* [Source extract]
-.-.-
As I write this, I am wearing a heart-shaped wristwatch, with a picture of a sagittal section of the human brain.

The point here is that I have never, once, met anybody who had the missionary zeal for–prescribing marijuana.  So I am not terribly excited or surprised to learn that it may attract some suboptimal physicians.  What I know about the list of illnesses for which it may be prescribed, well, it kind of looks like a list of all illnesses. Especially common ones and psychiatric ones. Headaches? I would go for the aspirin or Tylenol first.  Mood stabilization in bipolar? Years ago I had a minor telephone tussle with a doctor in the San Francisco area who admitted that although he had invented a device to measure aspirated marijuana, patients just used to intoxication. We need to be open about this. Most people I know just use the “medical” moniker as an excuse for intoxication.

I love these guidelines, so governmental and official and all, kind of like insurance reimbursement guidelines.  If even a small bit of what my patients tell me is true, nobody has any interest in guidelines.

It is kind of like a TV ad, allegedly the first for a marijuana clinic. My response now is the same as then in that there is,quite simply, no discussion of advantages and risks.  This is not a regulated field.
-.-.-
Saved data entries:
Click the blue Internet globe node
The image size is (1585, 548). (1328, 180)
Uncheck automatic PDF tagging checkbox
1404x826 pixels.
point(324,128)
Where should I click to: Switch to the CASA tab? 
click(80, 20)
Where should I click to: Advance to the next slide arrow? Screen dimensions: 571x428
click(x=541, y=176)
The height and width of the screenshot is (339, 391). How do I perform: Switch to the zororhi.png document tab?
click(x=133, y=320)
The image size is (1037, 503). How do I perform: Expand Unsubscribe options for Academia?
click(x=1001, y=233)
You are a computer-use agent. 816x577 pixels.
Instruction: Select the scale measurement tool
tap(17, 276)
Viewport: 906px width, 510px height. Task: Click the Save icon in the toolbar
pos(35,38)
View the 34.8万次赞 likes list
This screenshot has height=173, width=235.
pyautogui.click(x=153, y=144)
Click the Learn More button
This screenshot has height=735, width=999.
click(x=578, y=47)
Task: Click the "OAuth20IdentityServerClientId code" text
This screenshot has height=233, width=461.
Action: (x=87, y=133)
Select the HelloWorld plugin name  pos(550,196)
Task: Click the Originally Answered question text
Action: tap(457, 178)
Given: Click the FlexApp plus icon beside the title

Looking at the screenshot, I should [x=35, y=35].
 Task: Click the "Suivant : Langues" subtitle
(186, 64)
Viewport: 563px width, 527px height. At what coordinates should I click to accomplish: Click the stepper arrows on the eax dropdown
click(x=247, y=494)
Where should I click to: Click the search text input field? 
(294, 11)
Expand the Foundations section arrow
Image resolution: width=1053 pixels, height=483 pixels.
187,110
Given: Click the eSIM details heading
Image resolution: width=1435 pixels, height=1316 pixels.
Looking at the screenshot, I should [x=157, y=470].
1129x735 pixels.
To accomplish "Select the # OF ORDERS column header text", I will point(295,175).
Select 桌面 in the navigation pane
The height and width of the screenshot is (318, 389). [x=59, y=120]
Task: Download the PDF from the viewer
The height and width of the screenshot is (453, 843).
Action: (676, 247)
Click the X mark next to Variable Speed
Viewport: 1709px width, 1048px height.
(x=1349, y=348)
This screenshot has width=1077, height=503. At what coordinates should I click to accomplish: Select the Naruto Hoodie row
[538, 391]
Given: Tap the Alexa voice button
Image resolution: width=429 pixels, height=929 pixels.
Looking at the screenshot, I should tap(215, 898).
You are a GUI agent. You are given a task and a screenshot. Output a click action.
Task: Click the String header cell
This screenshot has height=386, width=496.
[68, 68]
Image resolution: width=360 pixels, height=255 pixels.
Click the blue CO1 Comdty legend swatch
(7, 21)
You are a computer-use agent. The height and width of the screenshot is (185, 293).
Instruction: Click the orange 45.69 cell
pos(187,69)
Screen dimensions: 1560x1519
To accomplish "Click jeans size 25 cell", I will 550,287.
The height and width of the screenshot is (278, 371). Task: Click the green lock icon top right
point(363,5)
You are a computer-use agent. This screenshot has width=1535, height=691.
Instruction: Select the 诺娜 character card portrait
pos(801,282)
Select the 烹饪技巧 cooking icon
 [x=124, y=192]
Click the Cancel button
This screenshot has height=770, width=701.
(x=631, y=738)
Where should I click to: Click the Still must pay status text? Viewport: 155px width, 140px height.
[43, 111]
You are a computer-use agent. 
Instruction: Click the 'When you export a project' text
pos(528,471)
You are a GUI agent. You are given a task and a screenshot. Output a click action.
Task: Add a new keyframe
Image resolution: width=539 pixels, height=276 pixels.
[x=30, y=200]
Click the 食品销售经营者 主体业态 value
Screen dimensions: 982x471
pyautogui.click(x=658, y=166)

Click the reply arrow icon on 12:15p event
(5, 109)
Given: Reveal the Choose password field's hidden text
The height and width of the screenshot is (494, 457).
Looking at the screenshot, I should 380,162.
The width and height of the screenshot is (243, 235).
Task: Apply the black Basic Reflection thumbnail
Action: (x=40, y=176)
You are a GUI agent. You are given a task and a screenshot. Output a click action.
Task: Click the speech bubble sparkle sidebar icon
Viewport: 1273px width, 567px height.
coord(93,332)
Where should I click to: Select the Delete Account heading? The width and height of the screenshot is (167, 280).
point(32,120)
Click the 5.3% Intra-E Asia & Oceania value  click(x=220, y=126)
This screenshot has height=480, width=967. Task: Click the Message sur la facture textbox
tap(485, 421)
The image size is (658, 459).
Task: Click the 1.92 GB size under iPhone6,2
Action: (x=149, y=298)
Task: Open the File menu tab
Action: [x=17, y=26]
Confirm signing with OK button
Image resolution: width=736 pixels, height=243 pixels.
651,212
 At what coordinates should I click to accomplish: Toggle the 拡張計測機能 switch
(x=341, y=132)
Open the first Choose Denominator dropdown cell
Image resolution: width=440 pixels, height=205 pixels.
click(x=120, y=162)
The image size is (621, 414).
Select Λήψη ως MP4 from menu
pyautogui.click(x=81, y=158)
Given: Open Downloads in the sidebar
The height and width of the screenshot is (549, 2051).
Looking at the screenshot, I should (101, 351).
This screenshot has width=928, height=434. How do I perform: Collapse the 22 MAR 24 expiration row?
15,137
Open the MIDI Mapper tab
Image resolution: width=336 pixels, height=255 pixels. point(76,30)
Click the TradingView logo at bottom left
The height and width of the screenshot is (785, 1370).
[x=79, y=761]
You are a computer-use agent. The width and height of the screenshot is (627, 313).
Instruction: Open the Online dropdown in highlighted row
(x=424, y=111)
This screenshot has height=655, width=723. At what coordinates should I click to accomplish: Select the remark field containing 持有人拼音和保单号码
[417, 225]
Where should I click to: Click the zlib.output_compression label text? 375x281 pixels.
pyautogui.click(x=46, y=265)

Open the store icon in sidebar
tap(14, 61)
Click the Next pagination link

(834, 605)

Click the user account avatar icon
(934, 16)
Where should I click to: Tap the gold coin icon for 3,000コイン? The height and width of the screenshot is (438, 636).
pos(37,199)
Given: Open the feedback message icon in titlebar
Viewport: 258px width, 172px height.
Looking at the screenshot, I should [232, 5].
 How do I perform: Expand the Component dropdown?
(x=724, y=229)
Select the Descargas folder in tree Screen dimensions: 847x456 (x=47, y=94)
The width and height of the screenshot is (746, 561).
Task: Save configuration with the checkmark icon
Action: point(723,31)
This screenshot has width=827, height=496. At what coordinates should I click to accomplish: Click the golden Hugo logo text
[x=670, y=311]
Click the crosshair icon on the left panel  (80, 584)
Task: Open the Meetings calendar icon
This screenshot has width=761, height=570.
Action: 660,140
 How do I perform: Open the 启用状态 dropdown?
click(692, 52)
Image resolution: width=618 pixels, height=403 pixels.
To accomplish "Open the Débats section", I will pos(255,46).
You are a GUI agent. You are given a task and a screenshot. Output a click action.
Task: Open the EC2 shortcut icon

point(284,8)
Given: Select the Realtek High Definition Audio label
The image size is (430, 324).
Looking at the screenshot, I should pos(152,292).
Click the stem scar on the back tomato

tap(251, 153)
-.-.-
* [Required work]
(a) Name every drug or medication that the piece on medical marijuana mentions by name.
(b) Resume the piece on medical marijuana, picking up right after its last sentence.

* [Answers by task]
(a) Marijuana, aspirin, Tylenol

(b)
It cannot be a terribly difficult specialty to learn.  It does not seem to be governed by a specialty board, either.  The more I ask my patients, the less I find.  They have never been told about dangers. I remember reading some time ago that this stuff is about four times more carcinogenic than tobacco, that all the abusers from the 60’s are discovering throat cancers and the like about now.  More in the psychiatric ballpark, there is the ever popular amotivational syndrome. Every single patient I can think of right now, well, I have told all of them that prescription drugs or supplements or whatever else has not been tested with pot; something that does not seem to impress anyone.  Every single one of them is somehow “dead in the water” with their attempts to start a business or go to school or do much of anything.  I don’t think any of them does a lot of getting out of the house.

Little training and at least relatively high financial return.  Why is anybody surprised a few substandard doctors showed up for this one?